■ **What you need to do**:
Of the lines below, write out exactly those from the line with "Task: Activate the voice search microphone" through the line with "Task: Edit the", both included, and skip the rest.

═════ Task input

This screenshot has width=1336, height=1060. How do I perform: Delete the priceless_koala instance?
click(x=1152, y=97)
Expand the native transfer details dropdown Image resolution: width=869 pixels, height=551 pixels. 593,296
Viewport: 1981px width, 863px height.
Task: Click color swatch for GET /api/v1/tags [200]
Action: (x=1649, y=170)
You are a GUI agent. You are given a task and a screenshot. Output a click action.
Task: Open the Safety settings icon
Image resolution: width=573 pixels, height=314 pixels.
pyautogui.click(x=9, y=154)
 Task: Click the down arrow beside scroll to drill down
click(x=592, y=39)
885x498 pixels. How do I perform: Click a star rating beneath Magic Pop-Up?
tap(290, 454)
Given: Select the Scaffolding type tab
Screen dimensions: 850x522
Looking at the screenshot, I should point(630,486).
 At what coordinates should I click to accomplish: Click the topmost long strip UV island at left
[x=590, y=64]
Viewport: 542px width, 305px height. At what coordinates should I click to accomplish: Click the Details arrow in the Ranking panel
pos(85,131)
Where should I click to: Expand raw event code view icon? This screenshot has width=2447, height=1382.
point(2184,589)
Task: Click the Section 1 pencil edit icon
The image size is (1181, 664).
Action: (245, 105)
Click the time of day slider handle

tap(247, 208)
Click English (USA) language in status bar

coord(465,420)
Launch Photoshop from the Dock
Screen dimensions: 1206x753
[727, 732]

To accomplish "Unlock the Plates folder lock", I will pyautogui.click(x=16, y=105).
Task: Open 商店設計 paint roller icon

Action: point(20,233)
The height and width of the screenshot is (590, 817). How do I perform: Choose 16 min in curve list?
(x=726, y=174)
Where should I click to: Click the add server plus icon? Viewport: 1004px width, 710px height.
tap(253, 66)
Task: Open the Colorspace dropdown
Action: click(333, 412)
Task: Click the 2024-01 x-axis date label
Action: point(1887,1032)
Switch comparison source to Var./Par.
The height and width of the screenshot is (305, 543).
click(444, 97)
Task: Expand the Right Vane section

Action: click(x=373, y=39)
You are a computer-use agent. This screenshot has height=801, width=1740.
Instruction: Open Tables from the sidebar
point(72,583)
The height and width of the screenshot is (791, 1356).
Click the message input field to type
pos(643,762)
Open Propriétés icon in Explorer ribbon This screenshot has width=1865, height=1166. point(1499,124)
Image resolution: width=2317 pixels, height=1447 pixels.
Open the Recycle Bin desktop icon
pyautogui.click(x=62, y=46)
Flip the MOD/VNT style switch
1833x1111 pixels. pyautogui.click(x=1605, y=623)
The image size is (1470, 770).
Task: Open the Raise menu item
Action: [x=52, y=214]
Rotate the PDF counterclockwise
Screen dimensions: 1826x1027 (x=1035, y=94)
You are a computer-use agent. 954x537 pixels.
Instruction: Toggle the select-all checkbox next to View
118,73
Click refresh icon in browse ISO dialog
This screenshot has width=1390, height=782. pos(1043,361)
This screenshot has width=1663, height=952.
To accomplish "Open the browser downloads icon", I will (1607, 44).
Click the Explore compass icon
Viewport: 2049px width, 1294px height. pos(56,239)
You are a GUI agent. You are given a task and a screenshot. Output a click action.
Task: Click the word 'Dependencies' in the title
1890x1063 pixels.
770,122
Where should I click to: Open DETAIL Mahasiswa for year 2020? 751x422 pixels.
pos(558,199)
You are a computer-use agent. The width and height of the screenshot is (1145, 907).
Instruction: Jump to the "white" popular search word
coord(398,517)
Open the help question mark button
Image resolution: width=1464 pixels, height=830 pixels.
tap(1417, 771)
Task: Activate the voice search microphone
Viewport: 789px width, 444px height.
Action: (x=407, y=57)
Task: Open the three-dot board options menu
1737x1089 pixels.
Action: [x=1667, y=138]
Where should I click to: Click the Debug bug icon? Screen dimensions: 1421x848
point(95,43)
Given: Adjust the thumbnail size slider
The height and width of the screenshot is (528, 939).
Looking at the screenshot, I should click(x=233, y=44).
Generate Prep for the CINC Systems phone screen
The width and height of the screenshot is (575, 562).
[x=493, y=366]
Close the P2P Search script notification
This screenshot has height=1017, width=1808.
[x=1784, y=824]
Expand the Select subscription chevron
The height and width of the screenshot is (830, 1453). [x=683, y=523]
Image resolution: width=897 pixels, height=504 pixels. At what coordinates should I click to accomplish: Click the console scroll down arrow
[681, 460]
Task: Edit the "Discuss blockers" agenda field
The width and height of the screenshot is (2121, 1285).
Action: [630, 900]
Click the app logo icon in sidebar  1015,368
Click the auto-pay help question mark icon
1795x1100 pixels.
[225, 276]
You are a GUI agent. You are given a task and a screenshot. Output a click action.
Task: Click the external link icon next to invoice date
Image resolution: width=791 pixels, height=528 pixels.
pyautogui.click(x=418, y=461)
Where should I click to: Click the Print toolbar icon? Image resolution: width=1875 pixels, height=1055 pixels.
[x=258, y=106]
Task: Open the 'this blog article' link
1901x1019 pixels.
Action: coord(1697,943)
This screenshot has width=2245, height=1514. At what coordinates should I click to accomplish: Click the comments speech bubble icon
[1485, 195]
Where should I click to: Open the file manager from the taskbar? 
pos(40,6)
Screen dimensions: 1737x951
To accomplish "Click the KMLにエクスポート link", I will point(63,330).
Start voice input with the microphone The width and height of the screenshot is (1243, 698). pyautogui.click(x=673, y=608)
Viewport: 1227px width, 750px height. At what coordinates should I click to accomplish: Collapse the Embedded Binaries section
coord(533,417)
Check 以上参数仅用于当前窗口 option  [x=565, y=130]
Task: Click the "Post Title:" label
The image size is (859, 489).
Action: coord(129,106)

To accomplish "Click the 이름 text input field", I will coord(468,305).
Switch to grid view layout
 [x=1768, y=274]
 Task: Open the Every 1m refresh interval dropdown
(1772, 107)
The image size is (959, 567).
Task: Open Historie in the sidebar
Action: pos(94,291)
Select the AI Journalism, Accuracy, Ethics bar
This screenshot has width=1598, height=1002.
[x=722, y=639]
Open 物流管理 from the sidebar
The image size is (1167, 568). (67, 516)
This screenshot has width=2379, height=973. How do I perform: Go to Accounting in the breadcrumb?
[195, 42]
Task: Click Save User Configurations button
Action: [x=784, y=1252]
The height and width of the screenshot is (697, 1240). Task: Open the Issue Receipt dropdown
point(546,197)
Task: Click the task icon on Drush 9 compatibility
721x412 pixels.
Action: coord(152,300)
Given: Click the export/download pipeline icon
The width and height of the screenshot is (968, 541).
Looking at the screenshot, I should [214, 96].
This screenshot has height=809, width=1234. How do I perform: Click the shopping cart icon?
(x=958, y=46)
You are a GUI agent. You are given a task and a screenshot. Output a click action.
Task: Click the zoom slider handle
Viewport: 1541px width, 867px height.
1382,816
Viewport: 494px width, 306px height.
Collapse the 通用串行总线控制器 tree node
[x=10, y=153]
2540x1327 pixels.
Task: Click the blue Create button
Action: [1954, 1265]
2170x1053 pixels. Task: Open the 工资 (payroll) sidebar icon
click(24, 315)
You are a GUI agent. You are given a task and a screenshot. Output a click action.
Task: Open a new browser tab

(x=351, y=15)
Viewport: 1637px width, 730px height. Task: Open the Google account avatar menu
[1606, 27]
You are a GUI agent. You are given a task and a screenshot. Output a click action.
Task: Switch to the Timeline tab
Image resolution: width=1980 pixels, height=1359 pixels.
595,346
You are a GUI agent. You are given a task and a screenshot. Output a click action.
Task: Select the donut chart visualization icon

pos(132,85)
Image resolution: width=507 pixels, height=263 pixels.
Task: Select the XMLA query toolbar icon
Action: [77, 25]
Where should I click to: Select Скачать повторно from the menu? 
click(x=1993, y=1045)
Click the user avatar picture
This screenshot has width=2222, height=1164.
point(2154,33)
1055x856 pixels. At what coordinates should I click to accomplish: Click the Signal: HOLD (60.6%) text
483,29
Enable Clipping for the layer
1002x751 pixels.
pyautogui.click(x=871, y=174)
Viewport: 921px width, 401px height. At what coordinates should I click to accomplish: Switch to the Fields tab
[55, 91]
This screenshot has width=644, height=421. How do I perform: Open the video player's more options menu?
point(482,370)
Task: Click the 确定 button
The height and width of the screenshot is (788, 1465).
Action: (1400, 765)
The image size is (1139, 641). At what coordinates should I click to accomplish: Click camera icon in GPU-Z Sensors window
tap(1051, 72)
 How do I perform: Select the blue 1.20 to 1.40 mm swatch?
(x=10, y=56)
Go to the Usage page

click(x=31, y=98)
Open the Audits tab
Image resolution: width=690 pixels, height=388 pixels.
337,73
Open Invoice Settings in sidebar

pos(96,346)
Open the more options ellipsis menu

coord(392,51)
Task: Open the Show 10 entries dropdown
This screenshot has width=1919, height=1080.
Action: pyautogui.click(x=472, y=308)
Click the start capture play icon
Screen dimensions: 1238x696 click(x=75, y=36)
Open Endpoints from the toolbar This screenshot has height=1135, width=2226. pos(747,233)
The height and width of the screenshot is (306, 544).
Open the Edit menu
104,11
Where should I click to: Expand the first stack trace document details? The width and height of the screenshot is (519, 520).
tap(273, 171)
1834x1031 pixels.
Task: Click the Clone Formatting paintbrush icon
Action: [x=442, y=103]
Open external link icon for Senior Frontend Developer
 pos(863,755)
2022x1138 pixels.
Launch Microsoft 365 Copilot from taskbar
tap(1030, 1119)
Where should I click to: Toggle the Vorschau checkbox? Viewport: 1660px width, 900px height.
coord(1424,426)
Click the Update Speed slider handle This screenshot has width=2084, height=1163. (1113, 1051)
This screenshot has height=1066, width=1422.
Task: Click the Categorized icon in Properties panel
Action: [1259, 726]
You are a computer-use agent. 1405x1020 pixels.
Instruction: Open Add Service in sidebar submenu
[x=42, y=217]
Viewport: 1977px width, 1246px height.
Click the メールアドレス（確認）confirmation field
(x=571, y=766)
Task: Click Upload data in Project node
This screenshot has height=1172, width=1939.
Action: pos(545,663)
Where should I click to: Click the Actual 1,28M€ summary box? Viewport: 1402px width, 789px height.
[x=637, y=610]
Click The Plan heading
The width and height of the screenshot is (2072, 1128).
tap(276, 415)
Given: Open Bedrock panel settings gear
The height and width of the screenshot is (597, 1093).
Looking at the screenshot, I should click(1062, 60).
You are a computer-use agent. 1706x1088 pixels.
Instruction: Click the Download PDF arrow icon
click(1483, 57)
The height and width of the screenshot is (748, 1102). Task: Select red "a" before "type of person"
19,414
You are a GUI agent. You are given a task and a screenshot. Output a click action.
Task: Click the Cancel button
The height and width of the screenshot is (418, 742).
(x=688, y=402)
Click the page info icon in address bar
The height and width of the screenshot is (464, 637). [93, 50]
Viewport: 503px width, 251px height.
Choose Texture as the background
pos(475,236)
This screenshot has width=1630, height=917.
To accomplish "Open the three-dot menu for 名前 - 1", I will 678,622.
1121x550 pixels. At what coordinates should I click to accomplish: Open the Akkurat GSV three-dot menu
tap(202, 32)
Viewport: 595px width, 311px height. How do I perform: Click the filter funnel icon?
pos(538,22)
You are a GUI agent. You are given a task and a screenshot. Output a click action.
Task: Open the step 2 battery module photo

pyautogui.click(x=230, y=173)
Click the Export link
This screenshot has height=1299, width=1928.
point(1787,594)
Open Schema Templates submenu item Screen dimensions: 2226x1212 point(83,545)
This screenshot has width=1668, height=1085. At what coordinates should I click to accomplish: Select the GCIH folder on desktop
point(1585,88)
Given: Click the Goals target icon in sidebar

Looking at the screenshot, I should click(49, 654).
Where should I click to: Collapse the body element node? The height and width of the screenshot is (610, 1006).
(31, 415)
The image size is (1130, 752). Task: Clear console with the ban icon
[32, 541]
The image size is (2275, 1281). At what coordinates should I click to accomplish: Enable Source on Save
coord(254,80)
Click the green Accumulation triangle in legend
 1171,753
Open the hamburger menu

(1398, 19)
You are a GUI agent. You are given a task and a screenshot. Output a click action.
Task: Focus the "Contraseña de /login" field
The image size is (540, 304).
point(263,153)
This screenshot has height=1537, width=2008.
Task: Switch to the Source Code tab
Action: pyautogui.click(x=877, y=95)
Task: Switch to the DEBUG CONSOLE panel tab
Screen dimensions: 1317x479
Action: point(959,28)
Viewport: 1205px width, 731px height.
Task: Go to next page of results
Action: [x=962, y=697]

══════════

■ **Task solution**:
Task: Activate the voice search microphone
Viewport: 789px width, 444px height.
Action: (x=407, y=57)
Task: Open the three-dot board options menu
1737x1089 pixels.
Action: [x=1667, y=138]
Where should I click to: Click the Debug bug icon? Screen dimensions: 1421x848
point(95,43)
Given: Adjust the thumbnail size slider
The height and width of the screenshot is (528, 939).
Looking at the screenshot, I should click(x=233, y=44).
Generate Prep for the CINC Systems phone screen
The width and height of the screenshot is (575, 562).
[x=493, y=366]
Close the P2P Search script notification
This screenshot has height=1017, width=1808.
[x=1784, y=824]
Expand the Select subscription chevron
The height and width of the screenshot is (830, 1453). [x=683, y=523]
Image resolution: width=897 pixels, height=504 pixels. At what coordinates should I click to accomplish: Click the console scroll down arrow
[681, 460]
Task: Edit the "Discuss blockers" agenda field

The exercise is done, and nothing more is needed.